# snow plow on bobcat



## omaha joe (Jan 7, 2010)

i'm putting a meyers blade on a 763 bobcat i'm confused on a couple of things first can the hoses be 3/4 from the bobcat to the cushion valve i'm using a prince valve #DVR-1HH &1/2 hoses from the other side of the valve to the plow cylinders also the told me about flow restricters they told me to but them right on the plow cylinders that way the flow from the bobcat is isolated from the plow cylinders they we're concerned about heat build-up from going from 15 gpm to 5gpm so seem to think that if something happened bad the flow valve would take the abuse first instead of the bobcat any comments would be great


----------



## Rod (NH) (Dec 13, 2010)

Personally, I think you have been given some bad advice. There is no need for any hoses larger than 1/4" between the Bobcat and the plow cylinders. Also, if you are using a cross-over relief (cushion) valve (I'm using a DRV-4HH, the only difference is that my port sizes are 1/2" NPT instead of #12SAE like yours), then putting the flow restrictors right on the plow cylinders could restrict the function of the cross-over relief valve should the plow be subjected to an unexpected external load. Here's how I did my arrangement:

http://www.worldpath.net/~thompson/bobcat/bobcatplow.htm

I put my flow restrictors (1/4" NPT) right at the Bobcat's external hydraulic quick couplers after making the appropriate reduction in size. Yes, when you are actually angling the plow, the Bobcat's internal hydraulic system will be running on relief. But it's only for the short time you are actually angling the plow. Don't worry about it. If you are going to restrict the flow to a couple of gpm (I think you'll find that 5 gpm is really to much), then using any fittings or hoses larger than 1/4" makes no sense at all to me. I'm using the Prince DRV-4HH with 1/2" ports only because that was the only one I could find at the time. If they had one at Surplus Center with 1/4" ports, I would have used that instead.

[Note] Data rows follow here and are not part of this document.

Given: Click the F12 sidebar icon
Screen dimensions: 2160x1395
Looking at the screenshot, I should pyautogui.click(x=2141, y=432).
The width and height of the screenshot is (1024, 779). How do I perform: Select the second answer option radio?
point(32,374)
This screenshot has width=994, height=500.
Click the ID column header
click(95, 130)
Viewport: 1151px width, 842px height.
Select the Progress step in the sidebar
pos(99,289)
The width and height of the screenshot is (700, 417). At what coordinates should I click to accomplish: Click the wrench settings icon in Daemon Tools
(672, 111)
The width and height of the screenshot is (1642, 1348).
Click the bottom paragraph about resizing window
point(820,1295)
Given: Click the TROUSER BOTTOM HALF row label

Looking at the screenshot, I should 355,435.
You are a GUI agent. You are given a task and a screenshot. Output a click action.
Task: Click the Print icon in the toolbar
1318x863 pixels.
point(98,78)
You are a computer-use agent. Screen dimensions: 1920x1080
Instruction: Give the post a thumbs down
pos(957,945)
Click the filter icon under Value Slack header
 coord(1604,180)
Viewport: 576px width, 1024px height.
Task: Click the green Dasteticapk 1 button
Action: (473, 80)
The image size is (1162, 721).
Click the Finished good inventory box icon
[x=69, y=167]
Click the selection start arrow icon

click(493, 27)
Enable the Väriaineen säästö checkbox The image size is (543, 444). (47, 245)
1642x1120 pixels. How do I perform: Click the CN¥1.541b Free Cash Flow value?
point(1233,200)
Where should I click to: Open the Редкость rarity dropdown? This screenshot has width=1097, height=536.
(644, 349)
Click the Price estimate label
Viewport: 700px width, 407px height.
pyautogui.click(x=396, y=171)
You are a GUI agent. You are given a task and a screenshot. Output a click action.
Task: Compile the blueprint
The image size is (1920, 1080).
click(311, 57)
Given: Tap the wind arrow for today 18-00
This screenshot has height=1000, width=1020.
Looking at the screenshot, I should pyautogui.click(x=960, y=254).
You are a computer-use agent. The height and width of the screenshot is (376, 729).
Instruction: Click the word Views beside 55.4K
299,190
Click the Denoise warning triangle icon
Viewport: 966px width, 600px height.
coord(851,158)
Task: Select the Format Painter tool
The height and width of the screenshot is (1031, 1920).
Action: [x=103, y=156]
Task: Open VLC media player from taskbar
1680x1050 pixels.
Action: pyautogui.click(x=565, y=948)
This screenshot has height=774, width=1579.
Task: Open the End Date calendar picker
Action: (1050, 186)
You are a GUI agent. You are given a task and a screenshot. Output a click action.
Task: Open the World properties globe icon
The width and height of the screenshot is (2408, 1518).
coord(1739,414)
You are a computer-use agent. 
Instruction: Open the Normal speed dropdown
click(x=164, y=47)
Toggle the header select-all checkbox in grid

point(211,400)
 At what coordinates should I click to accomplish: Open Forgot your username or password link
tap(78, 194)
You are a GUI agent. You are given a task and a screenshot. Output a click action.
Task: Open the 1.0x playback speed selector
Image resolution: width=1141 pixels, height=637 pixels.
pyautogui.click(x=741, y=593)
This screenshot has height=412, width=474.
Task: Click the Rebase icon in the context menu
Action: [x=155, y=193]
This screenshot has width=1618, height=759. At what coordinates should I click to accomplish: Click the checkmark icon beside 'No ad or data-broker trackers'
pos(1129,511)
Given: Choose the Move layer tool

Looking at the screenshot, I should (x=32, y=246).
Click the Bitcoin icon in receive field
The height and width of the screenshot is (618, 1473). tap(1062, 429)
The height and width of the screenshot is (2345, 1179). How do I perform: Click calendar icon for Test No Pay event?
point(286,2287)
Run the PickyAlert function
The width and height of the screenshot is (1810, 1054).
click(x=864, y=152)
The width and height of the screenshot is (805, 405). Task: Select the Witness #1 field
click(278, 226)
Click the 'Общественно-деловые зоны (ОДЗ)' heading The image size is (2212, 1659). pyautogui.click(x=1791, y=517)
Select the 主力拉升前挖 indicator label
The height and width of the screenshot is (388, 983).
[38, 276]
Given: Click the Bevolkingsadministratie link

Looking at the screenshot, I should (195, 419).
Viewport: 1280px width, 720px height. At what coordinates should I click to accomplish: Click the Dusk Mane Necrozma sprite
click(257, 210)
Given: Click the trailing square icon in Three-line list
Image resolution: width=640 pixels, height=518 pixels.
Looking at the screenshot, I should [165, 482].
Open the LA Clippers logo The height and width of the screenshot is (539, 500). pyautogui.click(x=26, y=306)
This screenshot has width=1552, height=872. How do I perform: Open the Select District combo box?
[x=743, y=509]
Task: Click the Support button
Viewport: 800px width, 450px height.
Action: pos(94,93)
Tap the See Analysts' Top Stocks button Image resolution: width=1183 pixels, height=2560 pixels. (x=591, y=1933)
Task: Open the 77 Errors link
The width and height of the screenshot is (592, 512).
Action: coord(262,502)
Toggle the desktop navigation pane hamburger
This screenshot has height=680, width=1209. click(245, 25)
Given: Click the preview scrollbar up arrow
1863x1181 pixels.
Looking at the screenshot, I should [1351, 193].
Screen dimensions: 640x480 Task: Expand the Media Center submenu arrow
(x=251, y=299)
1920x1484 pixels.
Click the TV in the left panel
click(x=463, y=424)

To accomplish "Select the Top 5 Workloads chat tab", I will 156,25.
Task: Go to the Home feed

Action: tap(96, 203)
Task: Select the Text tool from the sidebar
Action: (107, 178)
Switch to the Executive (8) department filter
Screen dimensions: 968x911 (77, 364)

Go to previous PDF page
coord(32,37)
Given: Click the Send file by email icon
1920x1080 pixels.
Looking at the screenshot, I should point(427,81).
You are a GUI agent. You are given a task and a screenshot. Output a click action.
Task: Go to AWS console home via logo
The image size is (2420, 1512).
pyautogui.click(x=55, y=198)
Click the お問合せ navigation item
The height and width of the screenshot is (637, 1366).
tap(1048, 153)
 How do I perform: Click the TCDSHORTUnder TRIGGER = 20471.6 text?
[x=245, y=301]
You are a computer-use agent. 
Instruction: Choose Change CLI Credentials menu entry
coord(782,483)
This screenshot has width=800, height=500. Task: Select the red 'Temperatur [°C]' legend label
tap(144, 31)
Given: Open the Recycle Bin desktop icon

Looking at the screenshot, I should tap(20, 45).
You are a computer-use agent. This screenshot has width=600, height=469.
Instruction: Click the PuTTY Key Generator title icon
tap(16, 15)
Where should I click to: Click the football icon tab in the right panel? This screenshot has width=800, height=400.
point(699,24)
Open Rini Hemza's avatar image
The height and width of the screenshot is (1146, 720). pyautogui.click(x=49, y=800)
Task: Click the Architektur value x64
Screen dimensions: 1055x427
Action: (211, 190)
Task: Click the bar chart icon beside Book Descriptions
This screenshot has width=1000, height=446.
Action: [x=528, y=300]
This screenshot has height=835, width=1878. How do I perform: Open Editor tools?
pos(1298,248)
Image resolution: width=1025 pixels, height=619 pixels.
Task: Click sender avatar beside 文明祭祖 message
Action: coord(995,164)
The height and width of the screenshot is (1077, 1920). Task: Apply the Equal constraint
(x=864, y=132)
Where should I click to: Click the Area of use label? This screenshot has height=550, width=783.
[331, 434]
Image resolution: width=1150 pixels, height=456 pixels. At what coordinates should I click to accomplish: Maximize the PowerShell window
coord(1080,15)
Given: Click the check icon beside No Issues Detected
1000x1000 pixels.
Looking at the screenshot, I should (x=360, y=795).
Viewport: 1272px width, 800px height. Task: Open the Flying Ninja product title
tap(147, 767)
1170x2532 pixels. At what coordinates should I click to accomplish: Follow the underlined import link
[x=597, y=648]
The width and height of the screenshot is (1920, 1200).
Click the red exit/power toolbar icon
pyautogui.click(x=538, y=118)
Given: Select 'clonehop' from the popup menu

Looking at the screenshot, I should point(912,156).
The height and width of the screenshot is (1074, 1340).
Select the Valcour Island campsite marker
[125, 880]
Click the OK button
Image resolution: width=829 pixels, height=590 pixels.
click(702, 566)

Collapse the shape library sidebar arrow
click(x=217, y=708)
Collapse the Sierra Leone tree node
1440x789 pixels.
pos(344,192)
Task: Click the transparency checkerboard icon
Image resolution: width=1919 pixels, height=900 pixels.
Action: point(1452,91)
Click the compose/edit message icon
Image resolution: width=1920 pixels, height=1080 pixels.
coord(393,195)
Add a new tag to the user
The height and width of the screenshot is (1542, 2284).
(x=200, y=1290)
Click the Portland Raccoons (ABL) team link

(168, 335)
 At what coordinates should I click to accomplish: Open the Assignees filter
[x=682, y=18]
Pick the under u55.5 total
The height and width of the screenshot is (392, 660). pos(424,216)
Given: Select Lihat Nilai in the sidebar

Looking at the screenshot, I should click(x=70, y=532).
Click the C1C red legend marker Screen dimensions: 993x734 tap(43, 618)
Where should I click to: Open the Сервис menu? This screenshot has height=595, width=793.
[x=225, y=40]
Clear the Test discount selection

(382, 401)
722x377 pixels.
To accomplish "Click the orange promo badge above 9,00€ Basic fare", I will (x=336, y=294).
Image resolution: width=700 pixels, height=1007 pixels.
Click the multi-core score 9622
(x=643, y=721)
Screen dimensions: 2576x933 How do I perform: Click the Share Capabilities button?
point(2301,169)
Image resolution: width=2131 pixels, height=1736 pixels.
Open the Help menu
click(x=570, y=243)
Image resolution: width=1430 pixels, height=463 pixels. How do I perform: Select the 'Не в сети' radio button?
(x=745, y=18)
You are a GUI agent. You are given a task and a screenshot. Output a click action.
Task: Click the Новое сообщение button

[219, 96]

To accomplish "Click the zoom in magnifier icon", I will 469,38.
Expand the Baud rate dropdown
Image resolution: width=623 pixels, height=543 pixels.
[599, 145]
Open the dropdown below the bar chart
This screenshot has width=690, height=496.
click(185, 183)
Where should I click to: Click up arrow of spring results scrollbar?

My system works great for me.


----------



## jomama45 (Dec 25, 2008)

I agree with Rod, 1/4" hose is just fine.

I also use the same part number relief valve, but I believe it only has 3/8" or 1/4" ports.

The restrictors (I drilled mine out to 1/16" orifice) are right at the couplers at the machine, which is optimal IMO, at it keeps the coupler warm due to the friction they create.

I'm not sure you need 3/4" anywhere either, unless you have some kind of couplers that aren't already bushed down to 1/2".


----------



## SMLCAT (Jan 31, 2010)

Rod (NH);1173114 said:


> Personally, I think you have been given some bad advice. There is no need for any hoses larger than 1/4" between the Bobcat and the plow cylinders. Also, if you are using a cross-over relief (cushion) valve (I'm using a DRV-4HH, the only difference is that my port sizes are 1/2" NPT instead of #12SAE like yours), then putting the flow restrictors right on the plow cylinders could restrict the function of the cross-over relief valve should the plow be subjected to an unexpected external load. Here's how I did my arrangement:
> 
> http://www.worldpath.net/~thompson/bobcat/bobcatplow.htm
> 
> ...


Thanks for the write up and pictures.
I just bought a Valk plow that's been converted to a SS and I'll be hooking things up this weekend. If things are jumpy like I suspect they will be I'll try to duplicate your set up.
Thanks again!


----------



## SMLCAT (Jan 31, 2010)

Update:

I hooked up my hoses and the plow performed as expected. The speed at which the blade changed directions even at idle was *way* too fast. Off to the the hydraulic parts store for me....
Other than that, the Valk blade pushed what snow I had left at my shop around nicely. Very happy with the purchase.


----------